Thursday, October 23, 2014

Bioluminescence, Convergent Evolution, and Probability

Evolutionists acknowledge that common structures among the various life-forms do not always imply common ancestry.  Rather, they admit that many common traits/structures had evolved independently without common ancestry, often times from very different genes and in different ways. They term this “convergent evolution” – evolution reinventing similar structures but in independent and radically different ways. What is the probability of this happening?

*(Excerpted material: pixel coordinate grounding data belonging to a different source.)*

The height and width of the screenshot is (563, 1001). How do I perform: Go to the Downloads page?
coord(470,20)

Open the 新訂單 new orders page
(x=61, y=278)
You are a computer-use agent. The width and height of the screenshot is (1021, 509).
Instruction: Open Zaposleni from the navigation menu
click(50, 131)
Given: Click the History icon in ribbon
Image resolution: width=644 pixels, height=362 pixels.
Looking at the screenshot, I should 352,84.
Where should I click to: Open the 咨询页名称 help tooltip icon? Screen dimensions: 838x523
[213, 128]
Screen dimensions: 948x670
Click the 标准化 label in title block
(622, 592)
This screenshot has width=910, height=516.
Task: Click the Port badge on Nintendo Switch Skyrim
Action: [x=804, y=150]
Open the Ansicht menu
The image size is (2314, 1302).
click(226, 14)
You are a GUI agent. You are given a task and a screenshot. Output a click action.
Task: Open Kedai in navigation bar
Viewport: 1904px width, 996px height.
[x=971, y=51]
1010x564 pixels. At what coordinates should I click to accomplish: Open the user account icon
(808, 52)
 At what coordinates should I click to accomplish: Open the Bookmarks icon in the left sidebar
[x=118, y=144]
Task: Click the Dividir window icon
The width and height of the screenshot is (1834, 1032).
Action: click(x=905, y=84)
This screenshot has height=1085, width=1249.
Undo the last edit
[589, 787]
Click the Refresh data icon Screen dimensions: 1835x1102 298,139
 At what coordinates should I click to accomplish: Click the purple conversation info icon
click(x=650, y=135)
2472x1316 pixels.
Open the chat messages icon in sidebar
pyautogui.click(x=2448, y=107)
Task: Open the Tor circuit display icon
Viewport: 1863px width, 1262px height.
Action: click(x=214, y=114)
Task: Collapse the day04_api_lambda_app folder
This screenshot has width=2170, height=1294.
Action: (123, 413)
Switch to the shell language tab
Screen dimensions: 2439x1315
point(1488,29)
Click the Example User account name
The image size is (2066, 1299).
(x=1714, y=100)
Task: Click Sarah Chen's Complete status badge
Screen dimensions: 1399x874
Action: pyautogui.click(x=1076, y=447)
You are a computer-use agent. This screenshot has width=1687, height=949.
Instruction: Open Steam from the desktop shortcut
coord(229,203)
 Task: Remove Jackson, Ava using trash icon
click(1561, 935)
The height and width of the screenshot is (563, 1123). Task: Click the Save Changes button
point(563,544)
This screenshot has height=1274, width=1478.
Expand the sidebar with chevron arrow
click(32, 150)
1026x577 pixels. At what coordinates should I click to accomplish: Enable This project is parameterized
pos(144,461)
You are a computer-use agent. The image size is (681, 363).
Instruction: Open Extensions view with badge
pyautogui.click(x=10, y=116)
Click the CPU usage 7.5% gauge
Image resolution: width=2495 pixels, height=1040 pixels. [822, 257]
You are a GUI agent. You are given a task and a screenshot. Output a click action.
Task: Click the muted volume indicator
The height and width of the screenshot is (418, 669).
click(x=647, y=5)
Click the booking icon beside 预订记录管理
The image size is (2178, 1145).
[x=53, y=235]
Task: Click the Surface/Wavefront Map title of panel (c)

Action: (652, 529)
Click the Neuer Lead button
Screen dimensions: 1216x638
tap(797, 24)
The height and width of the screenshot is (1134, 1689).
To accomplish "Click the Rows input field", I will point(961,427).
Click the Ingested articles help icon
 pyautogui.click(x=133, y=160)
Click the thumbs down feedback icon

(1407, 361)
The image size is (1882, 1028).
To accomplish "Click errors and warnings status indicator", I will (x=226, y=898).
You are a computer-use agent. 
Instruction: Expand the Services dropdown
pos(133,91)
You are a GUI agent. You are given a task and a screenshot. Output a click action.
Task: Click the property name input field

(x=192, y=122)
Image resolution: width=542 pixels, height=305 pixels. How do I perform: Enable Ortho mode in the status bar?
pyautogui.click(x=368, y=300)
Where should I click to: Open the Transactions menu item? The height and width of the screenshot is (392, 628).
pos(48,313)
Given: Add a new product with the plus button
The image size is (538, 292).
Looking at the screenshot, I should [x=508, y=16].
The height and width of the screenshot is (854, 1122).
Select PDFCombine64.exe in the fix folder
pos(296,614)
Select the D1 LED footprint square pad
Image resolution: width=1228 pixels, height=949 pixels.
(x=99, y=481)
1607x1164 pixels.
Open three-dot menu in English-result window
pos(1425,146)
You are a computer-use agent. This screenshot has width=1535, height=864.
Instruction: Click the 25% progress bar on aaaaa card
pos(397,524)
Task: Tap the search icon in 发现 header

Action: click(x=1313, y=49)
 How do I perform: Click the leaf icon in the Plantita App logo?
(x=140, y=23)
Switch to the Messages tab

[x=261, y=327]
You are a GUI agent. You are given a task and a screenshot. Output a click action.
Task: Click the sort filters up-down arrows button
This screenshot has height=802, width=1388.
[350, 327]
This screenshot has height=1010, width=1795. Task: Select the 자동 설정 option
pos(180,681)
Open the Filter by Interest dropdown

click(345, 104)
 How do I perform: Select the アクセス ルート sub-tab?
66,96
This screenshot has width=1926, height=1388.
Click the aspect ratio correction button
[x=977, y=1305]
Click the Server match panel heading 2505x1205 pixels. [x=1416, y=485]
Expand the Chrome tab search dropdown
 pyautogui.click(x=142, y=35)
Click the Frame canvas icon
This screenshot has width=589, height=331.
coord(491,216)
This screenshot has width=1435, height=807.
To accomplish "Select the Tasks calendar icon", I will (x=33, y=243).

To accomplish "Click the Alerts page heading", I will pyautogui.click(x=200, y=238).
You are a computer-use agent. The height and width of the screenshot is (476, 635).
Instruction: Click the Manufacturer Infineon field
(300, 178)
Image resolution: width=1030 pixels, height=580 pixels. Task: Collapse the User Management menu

Let’s take the case of bioluminescence, “reinvented” perhaps over 60 times in bugs, bacteria, fungi, and fish. Citing the findings of Oakley and Pankey, Laszlo Bencze observes that convergent evolution is statistically impossible:

·       This convergent evolution is so astonishingly unlikely that we would never expect it to occur via the evolutionary mechanism of random mutation and natural selection. But because we know that evolution by this process is a fact, we must now admit that statistically impossible things regularly occur in evolution because…well we don’t really know why but it’s clear that evolution has received a special dispensation from the laws of probability. Not once does it occur to him to doubt the evolutionary mechanism.

 
If convergent evolution is statistically impossible, why does the evolution establishment continue to promote it as an established fact? Jonathan Wells suggests that the status-quo might continue “until Darwinism is no longer an implicit requirement for tenure.”